It was in this context, i.e., the conspiracy which so many of us feel exists unlawfully and systematically to murder the leadership of the Black Panthers and thus eliminate them as a "threat," that my comments to your representative were uttered. If and when there are contraventions of law by Black Panthers, or others, there are legal provisions for their prosecution and punishment. Certainly, my argument is not against the application of legal procedure. But justice cannot exist unless it is both dispensed and administered evenhandedly.
EDWARD F. BOYD Manhattan
Neither Revelation nor Expose
Sir: In the interests of truth and accuracy, may I point out to your readers and you that the story titled "A Freudian Affair" [Jan. 12] is neither a "revelation" nor an "expose." The statements of Mr. Billinsky referred to are unsubstantiated hearsay. All the data from unfriendly as well as friendly biographers of my uncle, Sigmund Freud, are counter to Mr. Billinsky's statements about him.

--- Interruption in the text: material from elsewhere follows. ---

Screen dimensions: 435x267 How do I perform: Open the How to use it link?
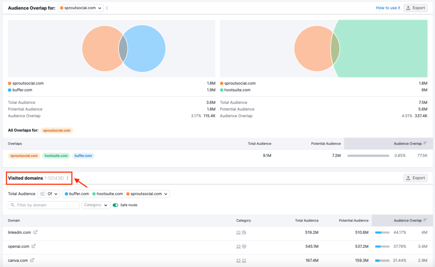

You say in the last sentence of the piece that "Martha, Minna and the man they shared are silent in the grave." This is factually true, as to their deaths, but the use of the word "shared" is a false conclusion drawn from false premises. For your information, my maiden aunt, Minna Bernays, lived with the family of her sister--my married aunt, Martha Freud--as was the custom when maiden ladies had no careers.
EDWARD L. BERNAYS Cambridge, Mass.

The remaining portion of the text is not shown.